If banks are going to offer multi-channel experiences, it needs to be in a way that mitigates risk and builds trust. 

One of the most innovative solutions in this market, is designed and developed by a company in Israel named Hexatone Finance. Hexatone’s FinanceAI is a unique AI and Machine learning solution for the new KYC world, such that collects and converts scattered pieces of information from all over the world into an human-readable mosaic. The Finance AI platform minimises the effort and time required for Financial KYC and AML process through automated mechanism, with immediate access to hundreds of thousands of direct sources over the Internet, including  Online Media, News papers, Online resources and traditional sources as well, Supplying initial profile risk assessment to a full report in less than 60 seconds.

Digital and Know Your Customer (KYC)

The traditional KYC process was managed face-to-face at the local banking branch. A banker checks a physical ID such as a driving licence or passport, confirms the personal profile and submits the documents for review. Back office processes validate the information against databases to either approve or decline the application, and the account opening process begins.  
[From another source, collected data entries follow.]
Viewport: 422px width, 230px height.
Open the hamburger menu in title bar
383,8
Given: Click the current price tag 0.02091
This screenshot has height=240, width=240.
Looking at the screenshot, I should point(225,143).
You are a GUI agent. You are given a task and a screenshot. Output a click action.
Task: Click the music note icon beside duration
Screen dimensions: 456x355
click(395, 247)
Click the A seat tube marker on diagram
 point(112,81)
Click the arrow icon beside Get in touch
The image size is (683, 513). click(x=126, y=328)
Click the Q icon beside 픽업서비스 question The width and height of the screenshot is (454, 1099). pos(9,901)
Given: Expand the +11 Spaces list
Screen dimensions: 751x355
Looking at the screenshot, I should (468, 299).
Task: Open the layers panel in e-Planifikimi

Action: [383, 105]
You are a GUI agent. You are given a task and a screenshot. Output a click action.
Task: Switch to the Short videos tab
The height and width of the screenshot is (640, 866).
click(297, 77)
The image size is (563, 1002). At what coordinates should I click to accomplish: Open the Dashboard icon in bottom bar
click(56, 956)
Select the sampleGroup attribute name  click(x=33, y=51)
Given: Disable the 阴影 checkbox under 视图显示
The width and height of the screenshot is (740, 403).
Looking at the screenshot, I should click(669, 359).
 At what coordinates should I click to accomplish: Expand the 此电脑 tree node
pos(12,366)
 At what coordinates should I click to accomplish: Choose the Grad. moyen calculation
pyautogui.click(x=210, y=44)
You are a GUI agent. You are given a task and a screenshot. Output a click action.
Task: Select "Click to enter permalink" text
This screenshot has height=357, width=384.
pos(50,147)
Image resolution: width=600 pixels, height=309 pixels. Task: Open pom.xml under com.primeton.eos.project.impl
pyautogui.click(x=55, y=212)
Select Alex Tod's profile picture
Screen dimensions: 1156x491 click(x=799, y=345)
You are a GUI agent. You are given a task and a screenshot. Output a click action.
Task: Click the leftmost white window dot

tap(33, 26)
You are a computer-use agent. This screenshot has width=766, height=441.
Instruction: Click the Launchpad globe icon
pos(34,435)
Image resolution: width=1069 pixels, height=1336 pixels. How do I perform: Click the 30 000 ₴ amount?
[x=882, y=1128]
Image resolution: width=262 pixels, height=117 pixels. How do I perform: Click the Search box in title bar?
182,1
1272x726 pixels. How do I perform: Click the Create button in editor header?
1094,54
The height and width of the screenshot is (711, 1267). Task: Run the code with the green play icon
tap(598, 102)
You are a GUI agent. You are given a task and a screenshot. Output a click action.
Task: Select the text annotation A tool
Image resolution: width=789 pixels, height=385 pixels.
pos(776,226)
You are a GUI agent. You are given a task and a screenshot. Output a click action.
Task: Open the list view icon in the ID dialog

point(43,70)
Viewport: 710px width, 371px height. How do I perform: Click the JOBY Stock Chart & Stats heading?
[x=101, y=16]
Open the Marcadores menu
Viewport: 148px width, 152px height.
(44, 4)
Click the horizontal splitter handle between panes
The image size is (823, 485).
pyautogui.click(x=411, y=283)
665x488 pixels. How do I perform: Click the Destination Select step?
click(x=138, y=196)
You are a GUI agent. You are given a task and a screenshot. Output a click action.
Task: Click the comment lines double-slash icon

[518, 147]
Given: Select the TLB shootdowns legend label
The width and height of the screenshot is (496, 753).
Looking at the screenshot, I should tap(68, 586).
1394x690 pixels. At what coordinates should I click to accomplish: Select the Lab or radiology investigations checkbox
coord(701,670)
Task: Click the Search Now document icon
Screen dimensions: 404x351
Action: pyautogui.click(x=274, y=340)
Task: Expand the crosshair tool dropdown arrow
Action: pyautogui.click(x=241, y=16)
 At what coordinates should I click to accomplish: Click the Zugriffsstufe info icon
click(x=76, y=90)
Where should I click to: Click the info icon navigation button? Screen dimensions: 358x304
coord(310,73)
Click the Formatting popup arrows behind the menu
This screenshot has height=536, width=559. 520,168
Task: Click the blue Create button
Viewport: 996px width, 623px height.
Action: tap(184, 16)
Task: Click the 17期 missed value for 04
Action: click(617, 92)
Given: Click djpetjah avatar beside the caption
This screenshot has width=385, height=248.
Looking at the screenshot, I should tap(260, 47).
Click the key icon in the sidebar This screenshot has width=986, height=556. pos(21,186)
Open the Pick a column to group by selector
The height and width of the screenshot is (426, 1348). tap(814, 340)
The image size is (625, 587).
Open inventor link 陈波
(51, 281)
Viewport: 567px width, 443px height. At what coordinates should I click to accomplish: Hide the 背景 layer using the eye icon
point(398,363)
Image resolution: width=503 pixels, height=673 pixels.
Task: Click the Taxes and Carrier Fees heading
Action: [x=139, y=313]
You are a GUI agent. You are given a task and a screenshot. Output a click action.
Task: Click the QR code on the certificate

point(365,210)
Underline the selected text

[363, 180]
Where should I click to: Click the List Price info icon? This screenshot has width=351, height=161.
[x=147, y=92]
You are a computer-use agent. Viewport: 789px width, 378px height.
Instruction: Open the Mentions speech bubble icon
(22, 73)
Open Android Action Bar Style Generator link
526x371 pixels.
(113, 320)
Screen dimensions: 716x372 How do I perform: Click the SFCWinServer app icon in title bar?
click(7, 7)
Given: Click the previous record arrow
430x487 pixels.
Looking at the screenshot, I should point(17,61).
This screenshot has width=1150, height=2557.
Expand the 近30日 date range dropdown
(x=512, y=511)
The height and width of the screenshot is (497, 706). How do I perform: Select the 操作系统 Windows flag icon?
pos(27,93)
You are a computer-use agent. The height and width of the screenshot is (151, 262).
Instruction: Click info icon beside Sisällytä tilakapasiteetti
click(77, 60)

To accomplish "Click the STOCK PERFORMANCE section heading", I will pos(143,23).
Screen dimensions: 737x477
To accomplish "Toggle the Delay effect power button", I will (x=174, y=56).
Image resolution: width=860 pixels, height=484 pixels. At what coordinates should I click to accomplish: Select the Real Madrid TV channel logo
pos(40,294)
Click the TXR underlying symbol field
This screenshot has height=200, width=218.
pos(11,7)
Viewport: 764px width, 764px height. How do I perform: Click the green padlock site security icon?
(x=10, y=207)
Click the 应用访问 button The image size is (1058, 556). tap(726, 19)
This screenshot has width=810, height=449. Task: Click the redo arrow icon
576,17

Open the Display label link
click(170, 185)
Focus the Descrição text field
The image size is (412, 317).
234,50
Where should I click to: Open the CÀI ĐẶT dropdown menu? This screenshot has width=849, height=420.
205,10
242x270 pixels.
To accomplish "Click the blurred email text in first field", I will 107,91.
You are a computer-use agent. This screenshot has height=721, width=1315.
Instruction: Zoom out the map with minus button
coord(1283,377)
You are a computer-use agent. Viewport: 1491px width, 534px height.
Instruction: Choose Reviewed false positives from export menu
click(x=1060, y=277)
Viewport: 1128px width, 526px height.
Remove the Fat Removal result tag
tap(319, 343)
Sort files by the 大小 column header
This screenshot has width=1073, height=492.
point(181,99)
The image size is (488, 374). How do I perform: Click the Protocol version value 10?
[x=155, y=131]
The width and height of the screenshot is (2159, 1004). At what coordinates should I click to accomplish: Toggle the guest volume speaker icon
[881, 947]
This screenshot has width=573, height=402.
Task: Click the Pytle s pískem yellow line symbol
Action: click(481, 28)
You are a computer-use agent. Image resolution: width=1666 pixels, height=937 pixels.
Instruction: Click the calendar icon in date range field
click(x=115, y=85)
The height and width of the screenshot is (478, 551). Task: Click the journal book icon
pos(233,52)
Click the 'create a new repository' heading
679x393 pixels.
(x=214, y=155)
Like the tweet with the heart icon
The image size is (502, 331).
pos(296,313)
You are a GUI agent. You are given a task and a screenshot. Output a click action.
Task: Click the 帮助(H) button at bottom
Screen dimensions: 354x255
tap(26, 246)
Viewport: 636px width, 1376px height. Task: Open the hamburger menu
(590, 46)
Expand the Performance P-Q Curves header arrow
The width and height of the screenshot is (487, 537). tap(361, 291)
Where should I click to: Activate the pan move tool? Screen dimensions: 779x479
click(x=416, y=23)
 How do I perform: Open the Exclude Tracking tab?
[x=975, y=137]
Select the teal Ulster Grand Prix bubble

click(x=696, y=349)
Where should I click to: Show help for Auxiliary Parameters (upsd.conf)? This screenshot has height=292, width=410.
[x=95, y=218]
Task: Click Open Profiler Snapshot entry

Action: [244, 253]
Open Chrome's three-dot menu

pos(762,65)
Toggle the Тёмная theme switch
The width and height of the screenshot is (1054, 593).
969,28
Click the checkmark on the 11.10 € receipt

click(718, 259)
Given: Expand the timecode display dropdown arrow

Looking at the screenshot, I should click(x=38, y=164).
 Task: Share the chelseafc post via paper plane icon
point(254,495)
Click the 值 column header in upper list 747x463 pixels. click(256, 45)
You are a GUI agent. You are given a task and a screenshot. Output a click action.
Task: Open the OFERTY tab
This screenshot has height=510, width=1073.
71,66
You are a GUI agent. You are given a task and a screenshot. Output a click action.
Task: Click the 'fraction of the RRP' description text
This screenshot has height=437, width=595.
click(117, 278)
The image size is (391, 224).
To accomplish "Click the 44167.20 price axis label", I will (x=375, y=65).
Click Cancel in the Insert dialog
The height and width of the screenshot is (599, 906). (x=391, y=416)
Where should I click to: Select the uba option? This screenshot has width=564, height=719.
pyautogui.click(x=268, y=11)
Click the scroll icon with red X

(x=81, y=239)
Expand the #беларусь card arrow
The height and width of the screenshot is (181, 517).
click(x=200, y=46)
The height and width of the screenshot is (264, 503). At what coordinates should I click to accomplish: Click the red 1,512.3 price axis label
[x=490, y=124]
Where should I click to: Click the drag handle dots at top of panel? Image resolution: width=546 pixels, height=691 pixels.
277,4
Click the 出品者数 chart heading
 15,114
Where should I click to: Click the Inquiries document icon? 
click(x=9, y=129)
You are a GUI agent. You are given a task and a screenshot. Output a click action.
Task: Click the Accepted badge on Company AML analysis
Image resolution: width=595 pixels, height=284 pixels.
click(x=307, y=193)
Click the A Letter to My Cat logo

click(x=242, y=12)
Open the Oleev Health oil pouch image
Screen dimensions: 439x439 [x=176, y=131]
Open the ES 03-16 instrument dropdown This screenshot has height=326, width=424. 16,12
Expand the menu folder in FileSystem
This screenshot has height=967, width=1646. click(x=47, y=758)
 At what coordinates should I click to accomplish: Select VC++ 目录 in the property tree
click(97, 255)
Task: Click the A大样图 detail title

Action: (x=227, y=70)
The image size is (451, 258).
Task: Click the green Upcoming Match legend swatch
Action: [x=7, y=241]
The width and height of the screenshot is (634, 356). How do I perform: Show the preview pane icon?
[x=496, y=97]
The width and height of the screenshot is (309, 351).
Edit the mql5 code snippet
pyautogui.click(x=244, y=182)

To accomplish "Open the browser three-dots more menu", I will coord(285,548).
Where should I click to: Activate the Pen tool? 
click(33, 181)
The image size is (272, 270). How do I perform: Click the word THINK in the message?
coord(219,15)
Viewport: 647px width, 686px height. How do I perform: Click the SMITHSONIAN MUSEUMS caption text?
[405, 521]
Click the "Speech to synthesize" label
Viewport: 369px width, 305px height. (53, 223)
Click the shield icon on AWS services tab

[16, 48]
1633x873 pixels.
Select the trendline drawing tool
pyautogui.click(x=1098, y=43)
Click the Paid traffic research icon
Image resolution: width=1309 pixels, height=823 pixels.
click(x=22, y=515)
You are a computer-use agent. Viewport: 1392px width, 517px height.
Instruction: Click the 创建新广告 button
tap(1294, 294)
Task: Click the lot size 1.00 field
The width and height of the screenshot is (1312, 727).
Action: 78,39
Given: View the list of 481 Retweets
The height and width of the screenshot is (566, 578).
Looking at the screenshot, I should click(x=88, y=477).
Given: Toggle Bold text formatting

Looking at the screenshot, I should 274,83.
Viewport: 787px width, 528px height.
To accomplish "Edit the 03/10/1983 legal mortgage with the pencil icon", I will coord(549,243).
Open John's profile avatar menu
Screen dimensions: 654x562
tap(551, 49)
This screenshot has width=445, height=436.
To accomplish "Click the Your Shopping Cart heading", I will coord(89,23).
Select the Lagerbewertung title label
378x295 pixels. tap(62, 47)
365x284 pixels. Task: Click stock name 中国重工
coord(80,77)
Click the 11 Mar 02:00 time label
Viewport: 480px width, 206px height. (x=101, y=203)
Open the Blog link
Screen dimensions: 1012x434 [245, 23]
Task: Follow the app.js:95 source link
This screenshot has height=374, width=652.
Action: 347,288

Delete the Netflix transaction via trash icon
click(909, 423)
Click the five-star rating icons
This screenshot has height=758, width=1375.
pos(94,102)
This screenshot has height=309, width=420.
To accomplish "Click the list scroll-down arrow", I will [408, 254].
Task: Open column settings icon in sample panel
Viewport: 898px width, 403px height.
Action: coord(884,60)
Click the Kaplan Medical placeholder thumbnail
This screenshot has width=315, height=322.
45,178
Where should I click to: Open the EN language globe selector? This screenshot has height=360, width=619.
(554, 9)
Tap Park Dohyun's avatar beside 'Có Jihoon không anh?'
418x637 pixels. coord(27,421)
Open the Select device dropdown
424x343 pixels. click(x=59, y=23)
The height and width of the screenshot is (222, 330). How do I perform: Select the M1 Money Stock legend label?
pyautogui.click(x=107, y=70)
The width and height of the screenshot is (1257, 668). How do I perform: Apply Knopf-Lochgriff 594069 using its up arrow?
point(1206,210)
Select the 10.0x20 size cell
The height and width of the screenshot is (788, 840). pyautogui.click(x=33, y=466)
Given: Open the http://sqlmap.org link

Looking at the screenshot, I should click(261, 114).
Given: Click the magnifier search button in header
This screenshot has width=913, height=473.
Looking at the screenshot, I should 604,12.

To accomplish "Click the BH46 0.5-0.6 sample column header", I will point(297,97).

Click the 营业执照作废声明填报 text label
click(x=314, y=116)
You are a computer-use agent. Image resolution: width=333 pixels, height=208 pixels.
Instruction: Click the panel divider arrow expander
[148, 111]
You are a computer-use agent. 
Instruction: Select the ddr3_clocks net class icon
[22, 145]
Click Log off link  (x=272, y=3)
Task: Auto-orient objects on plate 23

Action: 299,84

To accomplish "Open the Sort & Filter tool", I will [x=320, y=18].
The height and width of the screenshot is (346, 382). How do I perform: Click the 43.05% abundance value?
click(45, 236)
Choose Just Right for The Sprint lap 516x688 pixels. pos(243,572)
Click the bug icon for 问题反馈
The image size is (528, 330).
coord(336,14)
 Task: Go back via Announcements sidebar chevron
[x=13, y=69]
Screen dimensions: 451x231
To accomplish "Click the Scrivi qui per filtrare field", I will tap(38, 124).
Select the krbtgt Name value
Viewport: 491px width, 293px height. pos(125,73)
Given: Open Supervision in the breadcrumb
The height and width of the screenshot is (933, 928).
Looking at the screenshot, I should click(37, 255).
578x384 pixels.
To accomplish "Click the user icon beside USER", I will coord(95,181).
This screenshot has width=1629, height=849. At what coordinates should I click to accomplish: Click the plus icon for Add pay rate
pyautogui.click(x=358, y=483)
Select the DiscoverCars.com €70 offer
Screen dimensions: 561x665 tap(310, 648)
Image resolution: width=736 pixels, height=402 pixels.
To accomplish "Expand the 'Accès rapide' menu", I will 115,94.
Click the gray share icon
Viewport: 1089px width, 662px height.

  (credit: INGIMAGE) (credit: INGIMAGE)

However, new financial technology based on artificial intelligence (AI) takes the entire process to a virtual world. More sophisticated tools enable customers to use mobile banking, cameras and facial recognition for KYC. Where these processes work in a digital ecosystem, AI and machine learning can augment and eliminate manual work at the branch that may have been prone to human error. An ID verification process now works like below. 

The digital KYC process is more convenient, safer, and more secure than offline methods. For example, someone could misuse an ID or documentation in the branch or incorrectly enter data into back-office systems. An automated online experience using AI ensures that is not possible. Layers of security such as two-step verification can protect customers and reduce risk more than they ever did previously.


The increase in digital channels means banks have to pour money into their cybersecurity investments. The Deloitte Center for Financial Services Global Outlook Survey shows that 71% of bank leaders expect the organization to increase cybersecurity spending. Cloud computing, storage and data privacy are the top three areas for consideration. 

Any form of a cybersecurity breach is naturally going to have a considerable impact on customers. Banks need to take advantage of new technology such as AI and machine learning to reduce the risk. These tools can analyze threats in real-time and often stop them before they occur. 


For banks to keep up with the example set by other industries such as retail, they need to digitise customer journeys and offer clients the best possible experience. In this article, we have discussed some of the challenges that pose when it comes to risk. However, as long as banks follow best practises with their security and technology implementation, there is no reason for an improved customer experience to be compromised by risk.